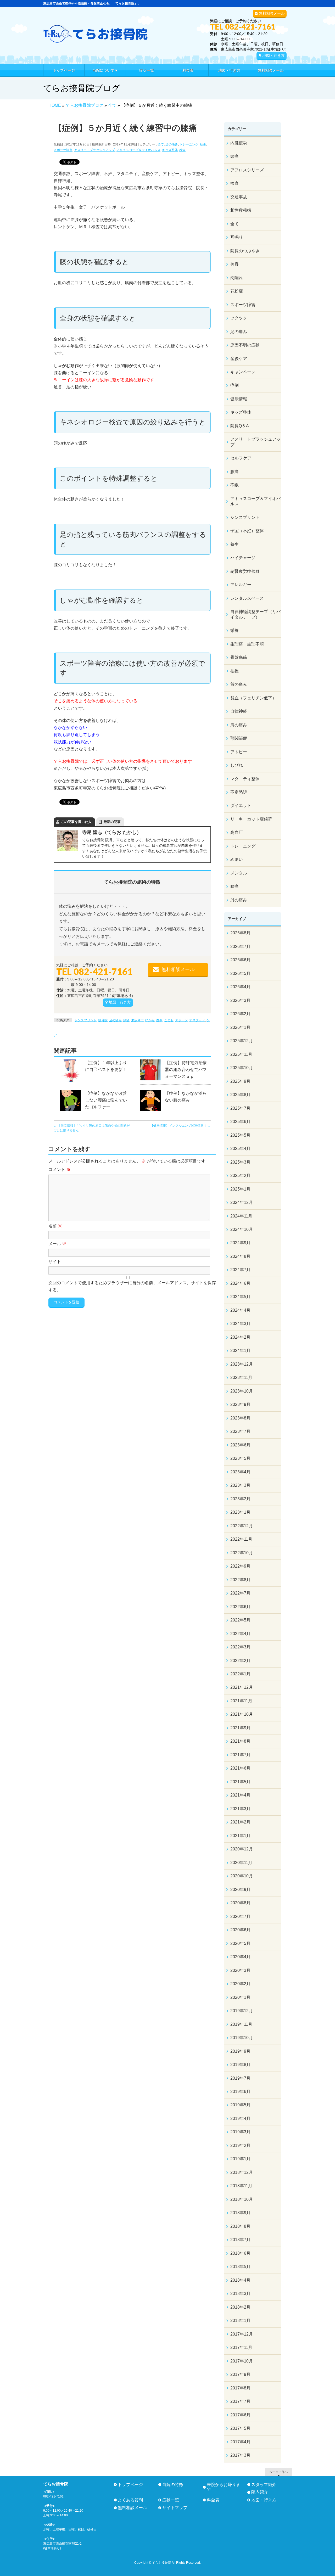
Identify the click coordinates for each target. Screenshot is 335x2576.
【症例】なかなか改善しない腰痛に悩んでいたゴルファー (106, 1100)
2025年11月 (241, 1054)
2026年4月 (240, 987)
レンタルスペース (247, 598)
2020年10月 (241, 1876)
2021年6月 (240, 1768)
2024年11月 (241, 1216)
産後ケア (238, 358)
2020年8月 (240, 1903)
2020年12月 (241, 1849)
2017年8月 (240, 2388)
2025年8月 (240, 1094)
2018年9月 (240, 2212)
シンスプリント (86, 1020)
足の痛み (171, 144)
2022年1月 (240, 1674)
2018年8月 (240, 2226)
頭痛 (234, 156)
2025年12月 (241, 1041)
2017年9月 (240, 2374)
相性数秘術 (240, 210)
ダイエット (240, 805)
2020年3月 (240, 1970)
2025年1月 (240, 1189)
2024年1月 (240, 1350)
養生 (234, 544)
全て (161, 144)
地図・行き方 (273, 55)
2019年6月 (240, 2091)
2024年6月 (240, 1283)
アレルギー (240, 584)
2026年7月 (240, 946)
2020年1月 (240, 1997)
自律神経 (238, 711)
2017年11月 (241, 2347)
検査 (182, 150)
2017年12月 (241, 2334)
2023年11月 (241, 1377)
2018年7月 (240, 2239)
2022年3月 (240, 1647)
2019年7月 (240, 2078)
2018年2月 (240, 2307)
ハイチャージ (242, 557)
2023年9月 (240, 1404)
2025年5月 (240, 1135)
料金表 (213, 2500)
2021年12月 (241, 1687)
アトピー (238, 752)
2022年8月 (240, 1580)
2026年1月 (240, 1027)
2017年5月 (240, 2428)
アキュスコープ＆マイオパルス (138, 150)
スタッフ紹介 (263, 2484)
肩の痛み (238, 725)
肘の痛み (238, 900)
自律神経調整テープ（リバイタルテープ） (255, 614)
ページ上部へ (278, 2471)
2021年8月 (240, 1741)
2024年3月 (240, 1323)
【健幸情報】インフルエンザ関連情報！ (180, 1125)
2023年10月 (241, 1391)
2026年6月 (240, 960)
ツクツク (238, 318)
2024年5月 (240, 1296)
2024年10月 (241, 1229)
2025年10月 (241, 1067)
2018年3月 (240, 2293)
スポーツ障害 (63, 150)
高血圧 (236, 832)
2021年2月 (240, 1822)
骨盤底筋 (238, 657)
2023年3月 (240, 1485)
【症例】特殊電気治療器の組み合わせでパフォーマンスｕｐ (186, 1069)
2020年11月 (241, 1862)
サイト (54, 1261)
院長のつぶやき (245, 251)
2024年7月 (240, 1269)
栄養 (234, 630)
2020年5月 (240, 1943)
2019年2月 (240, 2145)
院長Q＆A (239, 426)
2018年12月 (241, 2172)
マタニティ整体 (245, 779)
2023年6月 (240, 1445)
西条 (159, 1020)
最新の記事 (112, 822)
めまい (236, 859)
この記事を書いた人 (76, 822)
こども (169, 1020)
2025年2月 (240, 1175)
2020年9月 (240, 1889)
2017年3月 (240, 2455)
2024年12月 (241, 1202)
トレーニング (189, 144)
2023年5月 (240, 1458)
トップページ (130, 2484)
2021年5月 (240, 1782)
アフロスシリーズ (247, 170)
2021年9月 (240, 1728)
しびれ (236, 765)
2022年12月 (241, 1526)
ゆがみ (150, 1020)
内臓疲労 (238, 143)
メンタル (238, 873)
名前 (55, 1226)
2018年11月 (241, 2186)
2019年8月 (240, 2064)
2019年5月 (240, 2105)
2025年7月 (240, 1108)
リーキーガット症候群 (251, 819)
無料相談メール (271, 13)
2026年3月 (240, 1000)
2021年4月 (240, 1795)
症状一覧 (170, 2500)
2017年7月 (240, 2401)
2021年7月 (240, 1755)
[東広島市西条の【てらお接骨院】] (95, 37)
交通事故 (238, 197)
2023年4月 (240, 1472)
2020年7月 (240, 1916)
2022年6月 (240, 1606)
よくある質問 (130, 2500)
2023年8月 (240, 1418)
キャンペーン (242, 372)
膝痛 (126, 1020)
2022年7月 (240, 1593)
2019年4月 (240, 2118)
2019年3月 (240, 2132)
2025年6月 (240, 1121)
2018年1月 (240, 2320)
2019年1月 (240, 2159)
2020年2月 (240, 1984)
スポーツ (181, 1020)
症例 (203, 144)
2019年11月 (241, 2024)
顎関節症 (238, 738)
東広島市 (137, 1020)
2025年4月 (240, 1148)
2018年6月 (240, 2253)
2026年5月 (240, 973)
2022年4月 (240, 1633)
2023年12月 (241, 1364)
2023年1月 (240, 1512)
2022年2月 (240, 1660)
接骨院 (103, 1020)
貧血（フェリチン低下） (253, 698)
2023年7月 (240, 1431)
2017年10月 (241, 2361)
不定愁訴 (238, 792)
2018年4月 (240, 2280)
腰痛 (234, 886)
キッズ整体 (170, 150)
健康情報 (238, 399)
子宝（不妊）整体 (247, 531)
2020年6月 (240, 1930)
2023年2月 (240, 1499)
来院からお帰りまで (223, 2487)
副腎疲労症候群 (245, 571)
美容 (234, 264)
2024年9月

- - - - - - -

*ACTION ITEM:*
Find "院長Q＆A (239, 426)" in the entries above and copy that whole line exactly, then each line after it through the line that contains "2019年4月 (240, 2118)".

*RESULT:*
院長Q＆A (239, 426)
2018年12月 (241, 2172)
マタニティ整体 (245, 779)
2023年6月 (240, 1445)
西条 (159, 1020)
最新の記事 (112, 822)
めまい (236, 859)
この記事を書いた人 (76, 822)
こども (169, 1020)
2025年2月 (240, 1175)
2020年9月 (240, 1889)
2017年3月 (240, 2455)
2024年12月 (241, 1202)
トレーニング (189, 144)
2023年5月 (240, 1458)
トップページ (130, 2484)
2021年5月 (240, 1782)
アフロスシリーズ (247, 170)
2021年9月 (240, 1728)
しびれ (236, 765)
2022年12月 (241, 1526)
ゆがみ (150, 1020)
内臓疲労 (238, 143)
メンタル (238, 873)
名前 (55, 1226)
2018年11月 (241, 2186)
2019年8月 (240, 2064)
2019年5月 (240, 2105)
2025年7月 (240, 1108)
リーキーガット症候群 (251, 819)
無料相談メール (271, 13)
2026年3月 (240, 1000)
2021年4月 (240, 1795)
症状一覧 (170, 2500)
2017年7月 (240, 2401)
2021年7月 (240, 1755)
[東広島市西条の【てらお接骨院】] (95, 37)
交通事故 (238, 197)
2023年4月 (240, 1472)
2020年7月 (240, 1916)
2022年6月 (240, 1606)
よくある質問 (130, 2500)
2023年8月 (240, 1418)
キャンペーン (242, 372)
膝痛 (126, 1020)
2022年7月 (240, 1593)
2019年4月 (240, 2118)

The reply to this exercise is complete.